Ammettiamo per un momento che ci sarà un Giudizio universale, senza ridicole trombe, presieduto dal grottesco Butroque, o l’Uno neoplatonico ma già platonico:
non servirà spendere soldi divini per allestire l’Inferno, né occorrerà pronunciare sentenze per mandare all’Inferno, basterà lasciarci dominati dall’idiozia della menzogna sul truismo, però privi della facoltà compromissoria con cui l’io trovava ancora povere soluzioni ma pur sempre soluzioni all’angoscia:
l’Inferno è la pura assoluta angoscia ossia l’io come il dominio di stupidi postulati da vomito, senza Diavoli ma solo poveri diavoli (arme Teufel come Freud chiamava i perversi):
pura Psicologia comando dell’io, e senza neppure un Padrone sia pure cattivo che la voglia, un Luci-fero, il primo povero diavolo non un re sia pure dell’Inferno.
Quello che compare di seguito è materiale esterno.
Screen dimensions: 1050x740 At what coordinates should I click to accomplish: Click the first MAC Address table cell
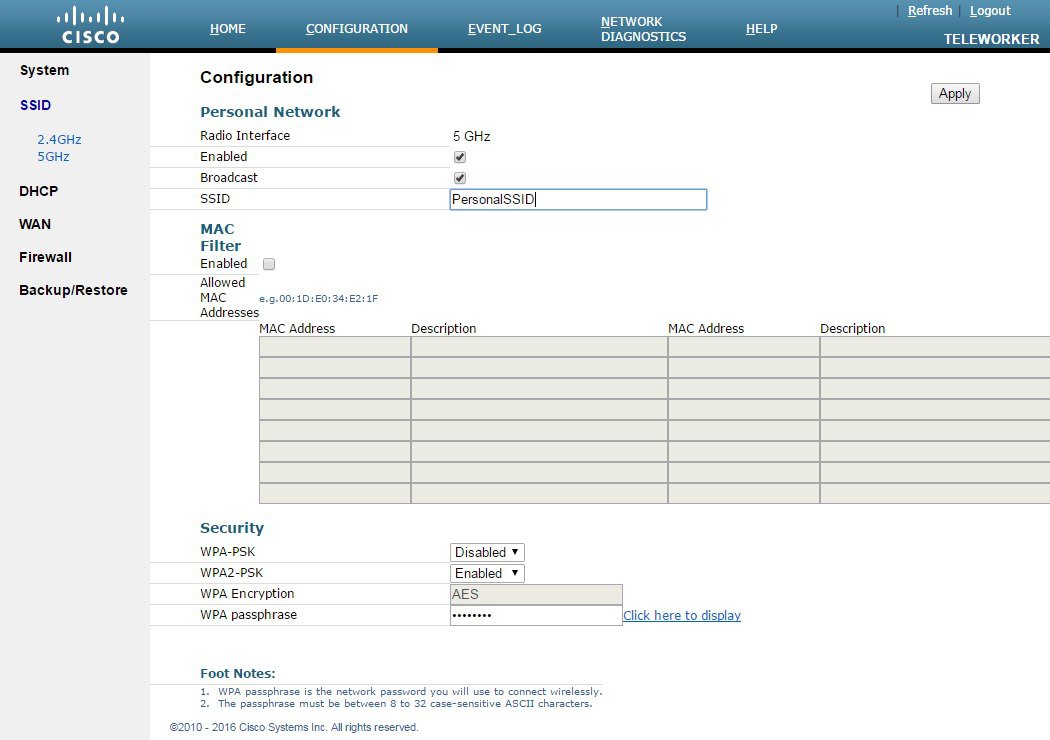click(334, 346)
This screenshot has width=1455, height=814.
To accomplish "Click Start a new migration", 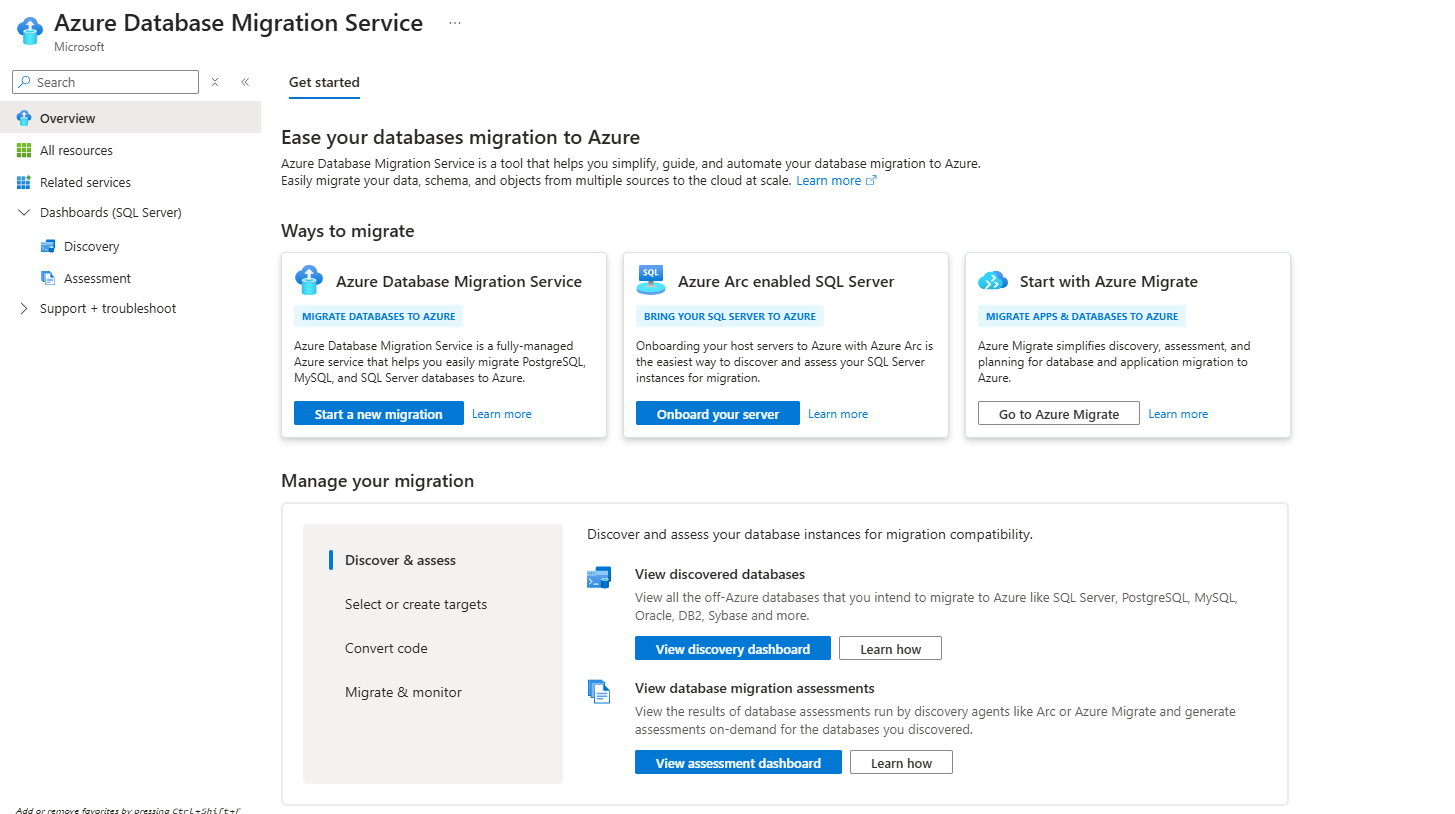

L’Inferno è la fine della sovranità:
l’Inferno non lo ha scritto Dante
– che promosso a moderno ossia libertinamente critico e giudice di tutto e tutti, il più grande bas…do della storia letteraria, è passato tra i miei autori preferiti:
i suoi epigoni sono i libertini tra cui Sade, i surrealisti tra cui il Max Ernst qui citato e riprodotto, i laicisti più brillanti -,
bensì Shakespeare in Re Lear.

Prima di lui lo aveva dipinto Michelangelo nel Giudizio della Sistina, come la cristo(pato)logia di un Cristo idiota, ricusato dalla donna e maledetto dai suoi stessi seguaci.

seguirà LIdiota di Dostoevskij ossia la demenza schizofrenica.

Ma a pensarci bene lo aveva già scritto Platone come il Mondo delle Idee:
nell’illusione che almeno alcuni pochi comanderanno ancora, l’Inferno è l’Utopia:
sperimentata su scala di massa nello scorso secolo.